My wheels needed another round with sandy still, but mostly they were about to be used. Of course I had to build the Panzerwerk Design tracks that I had ordered (I actually ordered two sets, both type 6B w/ cleats) because the last time the tracks were simply great.

A shrapnel pattern

Something brought the idea of making a tight shrapnel pattern instead of freehanding. To implement that I sliced about 2mm-3mm wide bands of masking tape, and cut those between 2cm and 4cm long strips. Those then flew along the hull where they felt like going, just like Bob Ross had instructed.

If I knew how to count, I'd make it directly a three-tone camo, but I started blasting to have sandy borders for the green (VMA 71022 Light Green RLM82) and brown (the sameBrown RLM26 that ought to have been darkened down a notch) polygons. As they were, it wasn't doable to get alternating colours always side by side. Because of that and the colours themselves it looked for a moment like a bag of Finnish candy.

The next evening I masked off a few silly polygons and repainted them with sandy yellow. It immediately toned the candy bag effect down a bit, but the reddish brown was still a bit too bright for my eyes, and not only in the photos but in real world as well.

Fixing the brown

Thinning down one of the Panzer Aces set's browns (VMC 70826 German Camo Medium Brown) and used that to take the red browns down to earth. Washing and filtering this would also become calmer, but I wanted to get to that from a slightly nicer place.

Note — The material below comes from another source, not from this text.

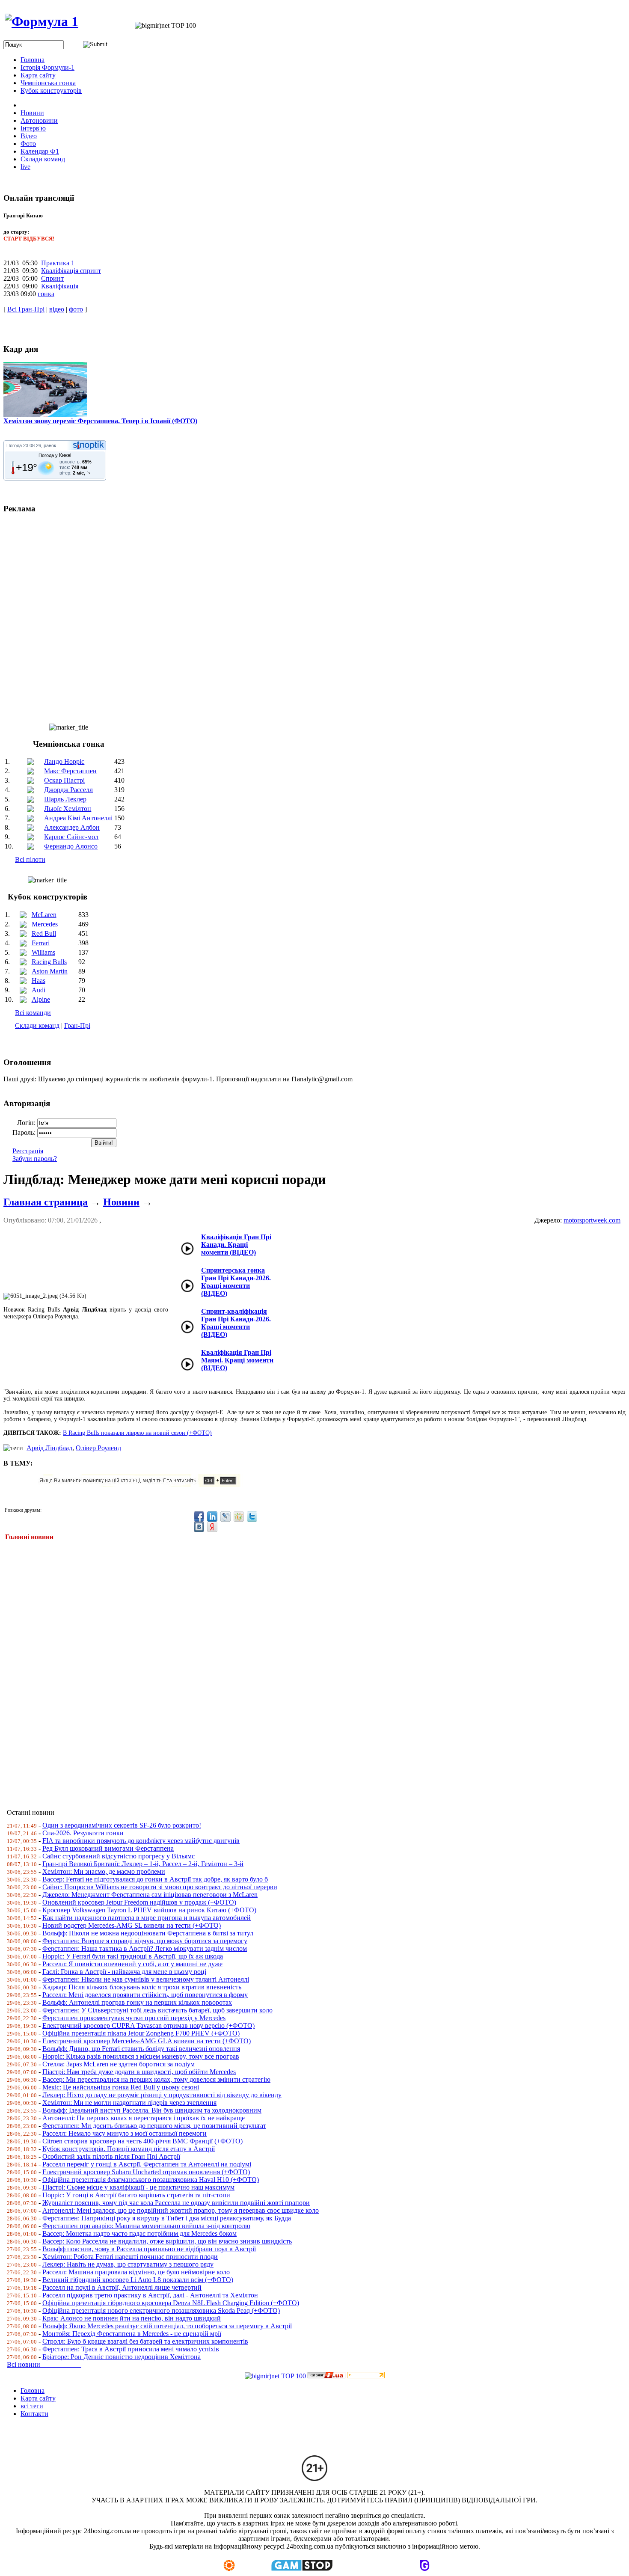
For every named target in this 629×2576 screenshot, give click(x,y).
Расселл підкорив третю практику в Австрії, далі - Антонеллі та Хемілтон (150, 2295)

Engineering tools and other metallic bits

During that same session I got to start with the tools and such, like the C hooks, axe, starting crank, shovel and the crowbar. Somehow the fine-tuning sledgehammer escaped my eyes completely in the rush, but to compensate they caught the periscopes instead. Painting them with jeweled lenses interested me in some twisted way.



 

The photos here showed that I started on the wooden bits for the tools and the jack block. As the base I used a light brown (VMC 70875 Beige Brown) that got some thin lines of lighter brown (VMC 70825 German Camo Pale Brown) along the imagined patterns. They still needed something, as always. I also had to touch up the bare metals later, for the photos revealed ruthlessly how some parts were completely untouched.

 

Bits painting, cont.

On the second detail painting round I fixed the previously missed metal pieces with black grey. When they, too, had flashed, I drybrushed all unpainted metal surfaces with cold grey (VGA 72750 Cold Grey). I still needed to do the glass lenses of the periscopes black to do anything reasonable for / to them. Photo #4 below showed that I had snapped the crowbar in two and failed to fix it well.




That protector of the gun barrel cleaning rod I painted in uniform green (VMC 70922 Uniform Green), imagining it was made of spare fabric or something, but I only did that after taking the photo. My wood approach still didn't convince me, but to be honest, it never really did.


As my habit seemed to be, I also forgot to take a photo that showed the rubbery radio antenna bases. I also hadn't taken photos of the rubber pads by the axles, either. While playing with the tire black I went around all of the double road wheels. You'd see them when I got to show those bits again.